------ Document passage

Italia Slow Tour
Menu Search Search

Siciliana Valley: A food lover’s journey under Gran Sasso

History, nature and flavors of the Province of Teramo, the Heart of Abruzzo

Visiting the Siciliana Valley is a fantastic idea for a unique, leisurely gastronomic vacation in Abruzzo! Siciliana, you may wonder? What is that related to the Abruzzo region? Not only does it have a connection, but it’s also among the most genuine and unexplored places in what is already Europe’s greenest region, both in terms of the natural world and human society. “Valle Siciliana” is the historical name of the Mavone Valley, an area comprising five municipalities in the province of Teramo (Isola del Gran Sasso, Castelli, Tossicia, Colledara, Castel Castagna), on the northern side of the Gran Sasso and Monti della Laga National Park, at the foot of Corno Grande, the highest peak in the Apennines. The name seems to date back to the Siculi, the first inhabitants of these lands who arrived around two thousand years ago, probably from Gargano. But there is also a more fascinating story that evokes a transcription error that persisted over time from the Via Caecilia, a road that passed nearby to connect Rome to Giulianova (Castrum Novum). Caeciliana was mistakenly transformed into Siciliana.

Spread across three regions, five provinces, and forty-four municipalities, the 150,000 hectare Gran Sasso Park is a green lung. Compared to the normal Apennine geological formation, the mountains’ formation is more like to that of the Dolomites. The variety is incredible: 231 endemic plant species are specific to this area out of over 5,000 plant and animal species. It is also a unique water reserve.  The National Institute of Nuclear Physics established the world’s largest and most significant underground scientific research laboratory directly beneath the Gran Sasso, utilizing the 1,400-meter mountain’s ability to shield against cosmic radiation. This area is so exceptional in this regard.

------------
------ Source information

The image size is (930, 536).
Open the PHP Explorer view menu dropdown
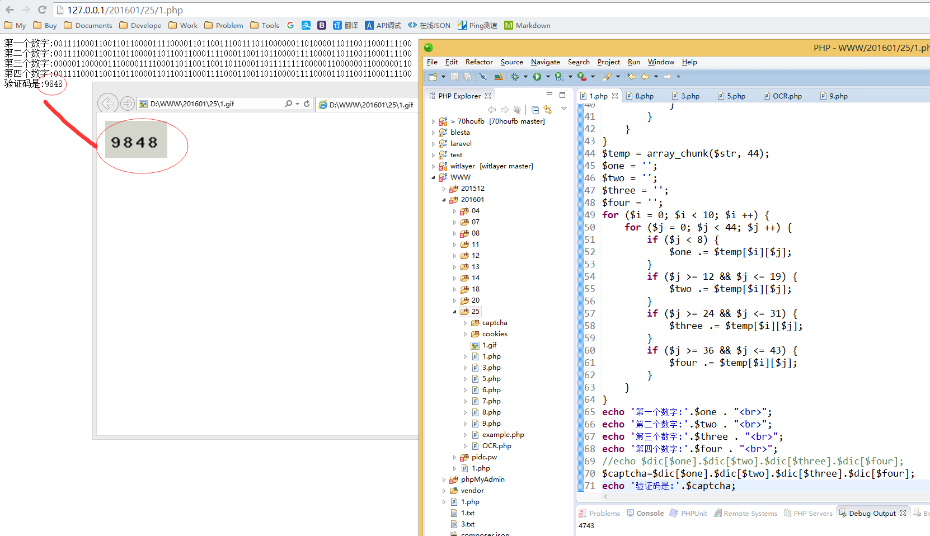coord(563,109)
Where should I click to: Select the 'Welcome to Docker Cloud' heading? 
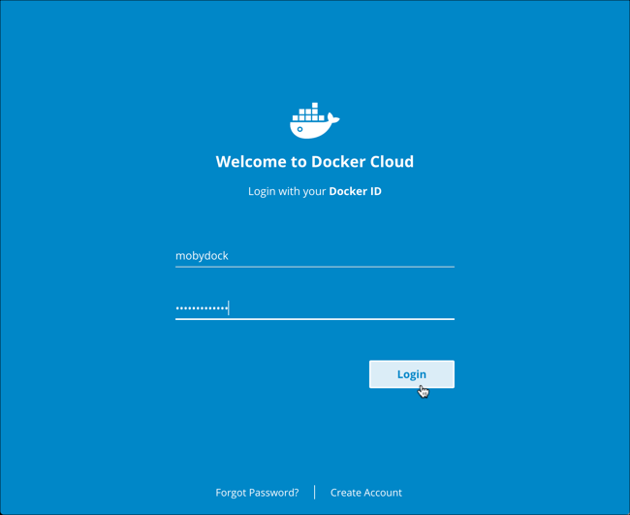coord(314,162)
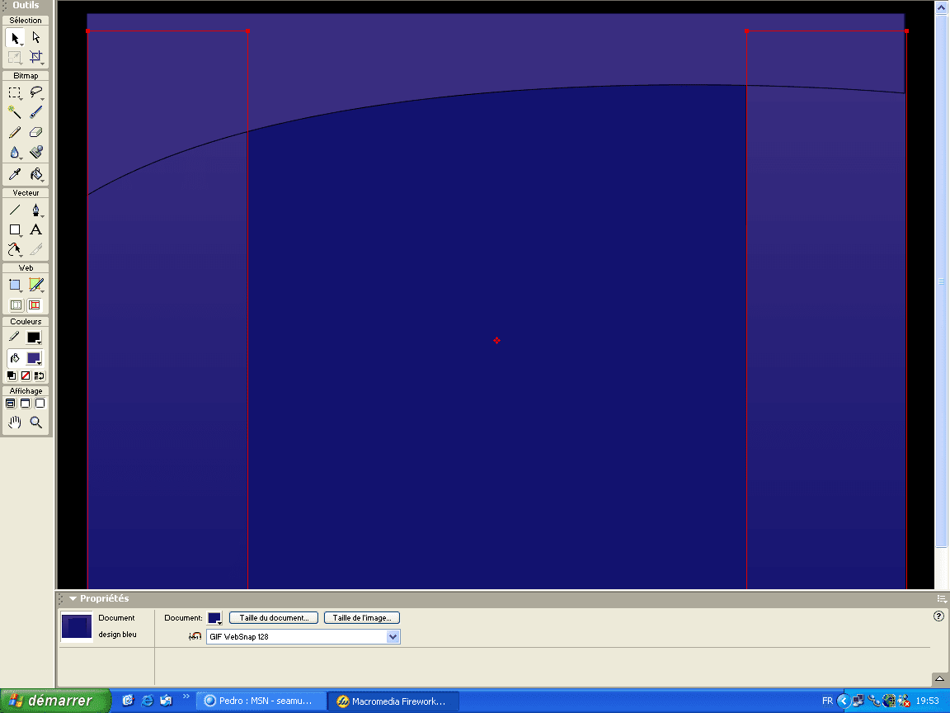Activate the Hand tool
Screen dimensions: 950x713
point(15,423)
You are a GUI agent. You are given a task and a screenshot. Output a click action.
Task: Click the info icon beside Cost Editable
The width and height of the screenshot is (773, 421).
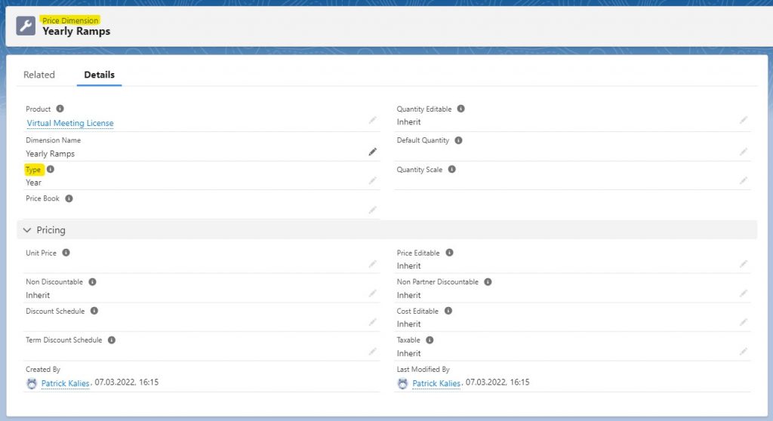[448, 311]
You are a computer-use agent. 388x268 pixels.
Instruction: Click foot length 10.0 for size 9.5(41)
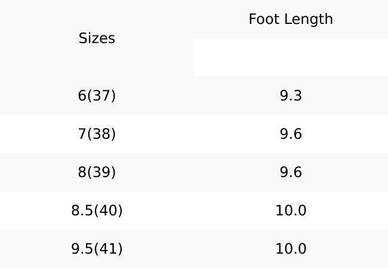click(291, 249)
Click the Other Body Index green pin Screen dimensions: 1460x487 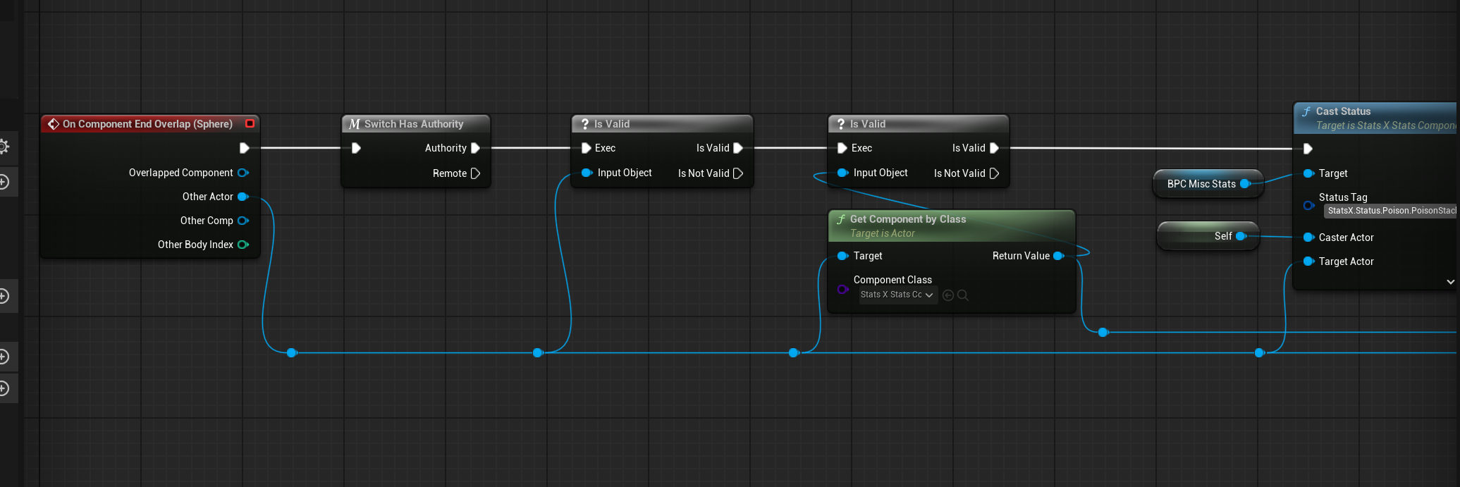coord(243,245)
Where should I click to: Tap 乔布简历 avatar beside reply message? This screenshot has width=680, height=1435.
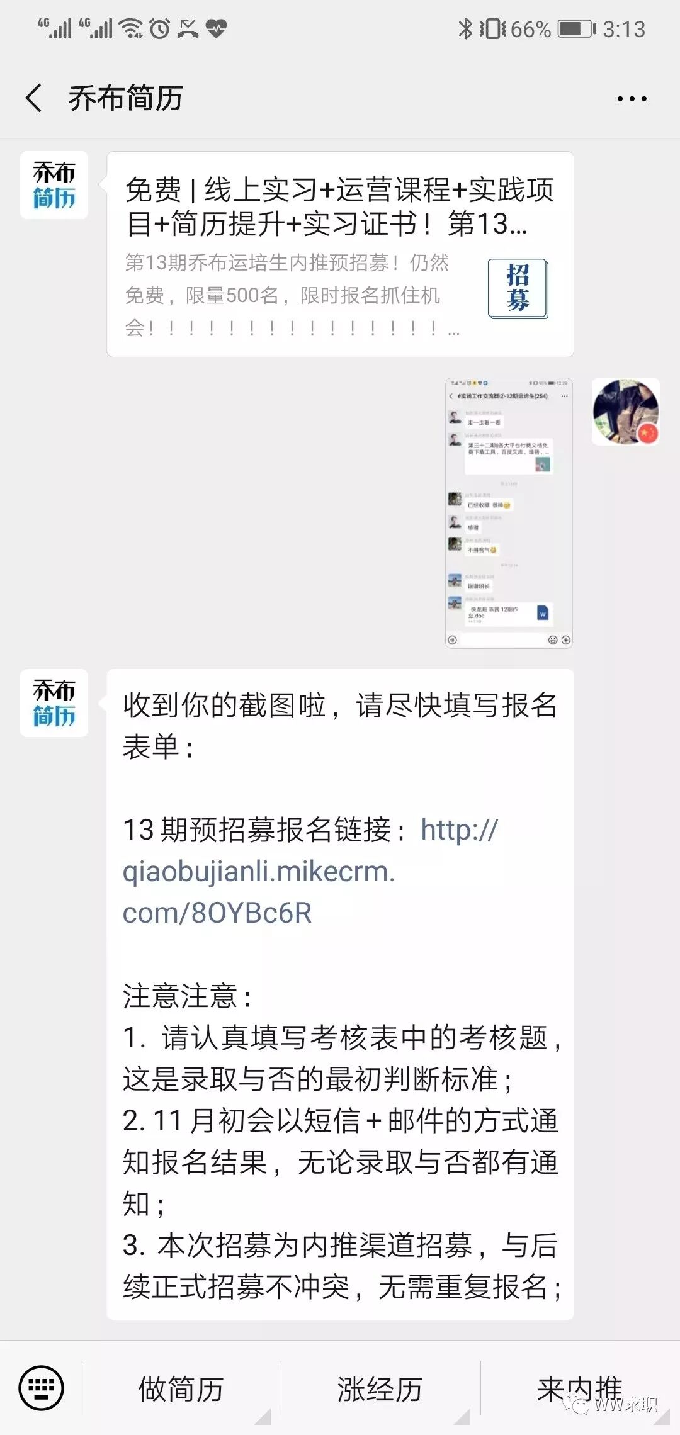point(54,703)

------------

** Task list **
(A) In the Siciliana Valley travel piece, which valley is "Valle Siciliana" the historical name of?
(B) Pick up the Siciliana Valley travel piece after its final sentence and continue writing it.

** Results **
(A) The Mavone Valley.

(B)
You can spend a few days exploring the valley by lodging in Teramo, for instance at the Park Hotel Sporting, which is cozy and well-located. Village by village, following traditional products that must be tasted only in-person, and discovering the culinary delicacies that vary by parish, there are countless opportunities for outdoor activities suitable for every level of fitness.


Pietracamela is one of the most beautiful villages in Italy, ancient and perched on the mountain at 1,005 meters altitude. It used to be called just Preta – meaning stone – due to a looming rock that towers at the entrance of the village. Perhaps because of its shape, the slightly exotic suffix Camelo was later added. Today, the camel is also in the coat of arms. Upon arriving in the village, you will immediately see the monument to the climbers, erected in 2023 for the centenary of the foundation of the Aquilotti del Gran Sasso, the longest-standing mountaineering association in Italy.

This municipality also includes Prati di Tivo, a tourist resort at 1,450 meters above sea level known for sports tourism all year round. Besides trekking and climbing, a good tip is to lose yourself among the narrow alleys of the village, where if you look up, you might notice a gafio (a Lombard-origin balcony) or enter the church of San Giovanni Battista, dating back to 1432, which houses an 18th-century mechanical clock still working with counterweights. Once, from the muffled or less muffled sounds of the clock, you could guess how much snow had fallen during the night before even opening the window.

With a short hike to the Grotte di Segaturo, you can also see the rock paintings of Guido Montauti, whose work “Il pastore bianco” is displayed in the municipal hall. An interesting fact: the local dialect is an archaic form of Abruzzese that has the dignity of a true language. Since there are no documents certifying its origins, the inhabitants have created a WhatsApp group to preserve it.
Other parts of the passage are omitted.